* _ASSIGNED TASK_: Word for word, transcribe the data below from the line with "Task: Select the L size row label" to the line with "Click the Tips", keeping both of those lines.

* _SUPPLIED MATERIAL_:

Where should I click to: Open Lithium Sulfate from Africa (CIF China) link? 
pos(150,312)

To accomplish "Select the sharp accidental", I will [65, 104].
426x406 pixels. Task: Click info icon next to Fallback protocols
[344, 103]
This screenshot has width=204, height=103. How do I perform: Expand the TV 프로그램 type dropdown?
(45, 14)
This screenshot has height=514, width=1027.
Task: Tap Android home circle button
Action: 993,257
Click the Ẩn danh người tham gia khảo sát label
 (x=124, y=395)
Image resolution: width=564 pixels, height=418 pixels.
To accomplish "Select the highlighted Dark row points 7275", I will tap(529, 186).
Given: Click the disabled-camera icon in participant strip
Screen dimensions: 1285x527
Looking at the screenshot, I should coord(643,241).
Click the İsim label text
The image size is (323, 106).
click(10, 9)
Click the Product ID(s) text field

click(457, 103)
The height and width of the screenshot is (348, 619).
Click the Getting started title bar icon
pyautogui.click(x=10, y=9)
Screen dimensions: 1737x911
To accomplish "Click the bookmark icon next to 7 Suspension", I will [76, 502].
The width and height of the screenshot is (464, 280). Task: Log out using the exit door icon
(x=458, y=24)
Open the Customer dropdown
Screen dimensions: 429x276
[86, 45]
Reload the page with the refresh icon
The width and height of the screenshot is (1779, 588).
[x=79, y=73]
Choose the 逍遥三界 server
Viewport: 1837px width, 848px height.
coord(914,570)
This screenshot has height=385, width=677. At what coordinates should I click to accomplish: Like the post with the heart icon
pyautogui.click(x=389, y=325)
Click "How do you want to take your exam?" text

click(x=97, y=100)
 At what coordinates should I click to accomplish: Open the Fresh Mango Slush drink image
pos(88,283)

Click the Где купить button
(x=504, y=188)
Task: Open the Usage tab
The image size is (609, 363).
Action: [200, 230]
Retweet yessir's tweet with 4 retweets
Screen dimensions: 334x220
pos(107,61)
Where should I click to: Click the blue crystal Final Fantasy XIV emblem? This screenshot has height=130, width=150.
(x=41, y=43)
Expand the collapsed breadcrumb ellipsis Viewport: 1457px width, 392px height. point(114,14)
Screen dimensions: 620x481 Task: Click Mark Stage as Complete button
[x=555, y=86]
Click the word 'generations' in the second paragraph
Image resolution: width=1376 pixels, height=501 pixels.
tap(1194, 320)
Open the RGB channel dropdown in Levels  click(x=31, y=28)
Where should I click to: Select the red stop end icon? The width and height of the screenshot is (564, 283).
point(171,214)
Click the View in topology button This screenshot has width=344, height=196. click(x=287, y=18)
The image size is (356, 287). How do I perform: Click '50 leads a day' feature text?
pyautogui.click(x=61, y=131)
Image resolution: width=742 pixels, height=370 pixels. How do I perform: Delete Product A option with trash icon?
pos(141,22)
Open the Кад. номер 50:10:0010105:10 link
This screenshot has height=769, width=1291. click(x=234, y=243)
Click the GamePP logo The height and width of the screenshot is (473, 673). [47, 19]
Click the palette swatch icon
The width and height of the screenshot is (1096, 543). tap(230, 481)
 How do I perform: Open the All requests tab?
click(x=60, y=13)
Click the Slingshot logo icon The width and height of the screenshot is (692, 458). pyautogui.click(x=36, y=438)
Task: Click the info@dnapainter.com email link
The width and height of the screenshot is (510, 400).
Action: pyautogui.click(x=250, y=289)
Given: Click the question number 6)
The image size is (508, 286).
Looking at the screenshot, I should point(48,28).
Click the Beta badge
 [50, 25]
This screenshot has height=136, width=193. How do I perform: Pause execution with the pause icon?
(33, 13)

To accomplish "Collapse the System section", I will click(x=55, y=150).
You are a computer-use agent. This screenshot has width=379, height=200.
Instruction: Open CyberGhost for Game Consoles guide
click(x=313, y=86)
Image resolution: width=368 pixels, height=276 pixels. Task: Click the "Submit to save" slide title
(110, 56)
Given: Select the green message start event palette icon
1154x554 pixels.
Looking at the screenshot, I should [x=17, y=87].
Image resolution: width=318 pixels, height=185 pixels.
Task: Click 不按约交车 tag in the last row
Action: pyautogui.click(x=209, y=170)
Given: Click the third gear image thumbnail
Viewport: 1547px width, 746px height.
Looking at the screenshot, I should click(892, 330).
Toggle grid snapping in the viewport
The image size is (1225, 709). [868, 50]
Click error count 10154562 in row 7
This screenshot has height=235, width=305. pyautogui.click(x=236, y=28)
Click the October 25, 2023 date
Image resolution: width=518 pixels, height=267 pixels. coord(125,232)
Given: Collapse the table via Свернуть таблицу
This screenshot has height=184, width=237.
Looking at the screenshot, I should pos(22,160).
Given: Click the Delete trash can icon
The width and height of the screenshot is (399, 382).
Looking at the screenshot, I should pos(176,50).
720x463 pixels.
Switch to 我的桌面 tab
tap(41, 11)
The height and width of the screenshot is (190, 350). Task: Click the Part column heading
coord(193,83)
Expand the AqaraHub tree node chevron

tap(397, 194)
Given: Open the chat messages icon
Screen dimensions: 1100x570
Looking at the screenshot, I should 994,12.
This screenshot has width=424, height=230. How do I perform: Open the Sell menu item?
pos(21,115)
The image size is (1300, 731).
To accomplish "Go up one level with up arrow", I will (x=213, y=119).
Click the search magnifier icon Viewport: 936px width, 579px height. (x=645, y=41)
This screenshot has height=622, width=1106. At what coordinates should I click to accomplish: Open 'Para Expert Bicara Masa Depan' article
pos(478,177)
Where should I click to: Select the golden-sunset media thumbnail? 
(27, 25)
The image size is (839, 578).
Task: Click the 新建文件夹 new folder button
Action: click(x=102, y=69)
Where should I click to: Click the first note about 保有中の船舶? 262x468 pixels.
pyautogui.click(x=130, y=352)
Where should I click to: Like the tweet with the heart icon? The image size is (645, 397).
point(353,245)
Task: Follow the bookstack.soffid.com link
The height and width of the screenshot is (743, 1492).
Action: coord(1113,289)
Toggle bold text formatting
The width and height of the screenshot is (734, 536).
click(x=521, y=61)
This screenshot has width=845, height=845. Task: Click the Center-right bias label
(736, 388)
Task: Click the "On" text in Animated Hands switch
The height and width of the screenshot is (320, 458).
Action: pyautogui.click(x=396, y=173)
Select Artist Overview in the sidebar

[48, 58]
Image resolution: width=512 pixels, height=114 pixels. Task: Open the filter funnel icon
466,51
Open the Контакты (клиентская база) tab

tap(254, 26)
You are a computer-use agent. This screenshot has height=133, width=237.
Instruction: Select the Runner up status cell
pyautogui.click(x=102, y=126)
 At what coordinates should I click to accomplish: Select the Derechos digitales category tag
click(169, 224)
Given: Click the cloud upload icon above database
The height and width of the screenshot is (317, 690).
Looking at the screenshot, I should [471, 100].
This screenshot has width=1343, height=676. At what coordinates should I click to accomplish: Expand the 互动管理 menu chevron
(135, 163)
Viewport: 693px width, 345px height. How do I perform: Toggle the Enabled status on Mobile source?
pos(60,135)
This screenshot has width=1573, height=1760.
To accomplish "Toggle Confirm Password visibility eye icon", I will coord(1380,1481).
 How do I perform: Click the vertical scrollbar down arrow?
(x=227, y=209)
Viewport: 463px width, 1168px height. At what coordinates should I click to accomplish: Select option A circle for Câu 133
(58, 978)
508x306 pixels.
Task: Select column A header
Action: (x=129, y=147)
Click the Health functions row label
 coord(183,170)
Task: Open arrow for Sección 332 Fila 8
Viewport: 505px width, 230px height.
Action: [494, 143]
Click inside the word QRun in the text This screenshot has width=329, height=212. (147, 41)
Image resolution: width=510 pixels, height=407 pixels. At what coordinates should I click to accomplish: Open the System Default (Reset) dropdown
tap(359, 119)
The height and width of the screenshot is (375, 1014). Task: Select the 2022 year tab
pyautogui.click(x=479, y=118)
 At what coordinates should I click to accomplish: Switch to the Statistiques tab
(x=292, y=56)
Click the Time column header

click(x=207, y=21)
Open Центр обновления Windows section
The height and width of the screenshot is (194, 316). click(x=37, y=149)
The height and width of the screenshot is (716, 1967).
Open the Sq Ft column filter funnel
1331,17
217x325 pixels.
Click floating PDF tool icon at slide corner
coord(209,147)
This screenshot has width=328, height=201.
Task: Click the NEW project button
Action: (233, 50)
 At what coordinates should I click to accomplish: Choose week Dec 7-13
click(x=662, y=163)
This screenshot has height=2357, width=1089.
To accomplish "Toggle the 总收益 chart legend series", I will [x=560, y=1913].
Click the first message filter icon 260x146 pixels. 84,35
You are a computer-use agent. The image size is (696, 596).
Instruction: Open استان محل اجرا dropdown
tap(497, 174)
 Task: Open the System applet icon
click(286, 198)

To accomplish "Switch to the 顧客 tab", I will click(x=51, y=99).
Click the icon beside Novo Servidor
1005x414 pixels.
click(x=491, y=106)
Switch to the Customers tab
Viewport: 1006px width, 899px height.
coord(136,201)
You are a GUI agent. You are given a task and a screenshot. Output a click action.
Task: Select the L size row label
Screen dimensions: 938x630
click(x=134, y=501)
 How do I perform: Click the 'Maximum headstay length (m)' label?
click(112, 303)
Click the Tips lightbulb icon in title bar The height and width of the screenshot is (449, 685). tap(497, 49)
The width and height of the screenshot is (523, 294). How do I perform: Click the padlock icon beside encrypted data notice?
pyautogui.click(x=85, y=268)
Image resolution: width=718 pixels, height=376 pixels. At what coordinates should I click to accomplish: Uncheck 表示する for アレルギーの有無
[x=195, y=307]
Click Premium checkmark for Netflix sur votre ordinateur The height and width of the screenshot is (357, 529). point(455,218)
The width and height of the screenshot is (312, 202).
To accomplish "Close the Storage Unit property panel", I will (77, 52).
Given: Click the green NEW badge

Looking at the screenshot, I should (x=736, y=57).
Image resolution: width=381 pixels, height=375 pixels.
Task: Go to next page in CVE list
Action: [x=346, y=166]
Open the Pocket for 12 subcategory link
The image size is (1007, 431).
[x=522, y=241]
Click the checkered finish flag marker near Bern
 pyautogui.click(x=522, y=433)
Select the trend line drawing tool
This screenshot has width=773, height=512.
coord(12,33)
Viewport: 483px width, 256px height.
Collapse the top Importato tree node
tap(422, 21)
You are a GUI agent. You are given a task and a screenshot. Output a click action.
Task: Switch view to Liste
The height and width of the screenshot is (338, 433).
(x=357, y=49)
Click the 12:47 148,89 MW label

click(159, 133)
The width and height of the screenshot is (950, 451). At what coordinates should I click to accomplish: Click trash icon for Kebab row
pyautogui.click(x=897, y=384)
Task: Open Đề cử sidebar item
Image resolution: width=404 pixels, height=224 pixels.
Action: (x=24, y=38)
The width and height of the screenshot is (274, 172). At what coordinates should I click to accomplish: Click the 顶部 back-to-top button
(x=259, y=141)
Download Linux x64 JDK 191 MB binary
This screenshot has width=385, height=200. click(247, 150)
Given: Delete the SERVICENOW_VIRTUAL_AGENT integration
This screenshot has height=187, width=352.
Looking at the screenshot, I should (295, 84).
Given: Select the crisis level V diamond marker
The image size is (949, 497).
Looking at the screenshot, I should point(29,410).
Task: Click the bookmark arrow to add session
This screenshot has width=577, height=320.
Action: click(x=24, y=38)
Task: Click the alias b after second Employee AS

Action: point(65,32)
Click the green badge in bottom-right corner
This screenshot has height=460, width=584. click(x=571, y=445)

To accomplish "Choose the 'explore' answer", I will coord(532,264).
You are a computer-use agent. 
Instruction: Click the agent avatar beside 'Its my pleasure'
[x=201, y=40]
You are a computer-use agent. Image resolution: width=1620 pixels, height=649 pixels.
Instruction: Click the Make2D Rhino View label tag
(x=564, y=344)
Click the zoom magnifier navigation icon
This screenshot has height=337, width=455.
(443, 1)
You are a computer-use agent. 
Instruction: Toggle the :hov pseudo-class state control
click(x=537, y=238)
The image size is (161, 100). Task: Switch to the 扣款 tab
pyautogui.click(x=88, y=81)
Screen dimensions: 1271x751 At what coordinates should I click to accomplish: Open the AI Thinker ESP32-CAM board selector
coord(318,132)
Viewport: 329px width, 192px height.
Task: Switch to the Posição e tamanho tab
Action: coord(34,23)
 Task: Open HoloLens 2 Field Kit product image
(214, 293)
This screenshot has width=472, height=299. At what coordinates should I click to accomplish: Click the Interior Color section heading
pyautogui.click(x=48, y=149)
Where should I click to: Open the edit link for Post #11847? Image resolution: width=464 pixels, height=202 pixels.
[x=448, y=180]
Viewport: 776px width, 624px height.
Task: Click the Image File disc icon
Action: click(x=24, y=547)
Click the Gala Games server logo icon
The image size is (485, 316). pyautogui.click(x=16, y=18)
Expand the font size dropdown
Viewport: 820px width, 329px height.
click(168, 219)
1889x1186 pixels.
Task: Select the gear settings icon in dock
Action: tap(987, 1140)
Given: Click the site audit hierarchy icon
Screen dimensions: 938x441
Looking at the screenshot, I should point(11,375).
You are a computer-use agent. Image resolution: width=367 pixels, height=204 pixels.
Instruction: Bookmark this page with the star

* _SOLUTION TO THE EXERCISE_:
Task: Select the L size row label
Screen dimensions: 938x630
click(x=134, y=501)
 How do I perform: Click the 'Maximum headstay length (m)' label?
click(112, 303)
Click the Tips lightbulb icon in title bar The height and width of the screenshot is (449, 685). tap(497, 49)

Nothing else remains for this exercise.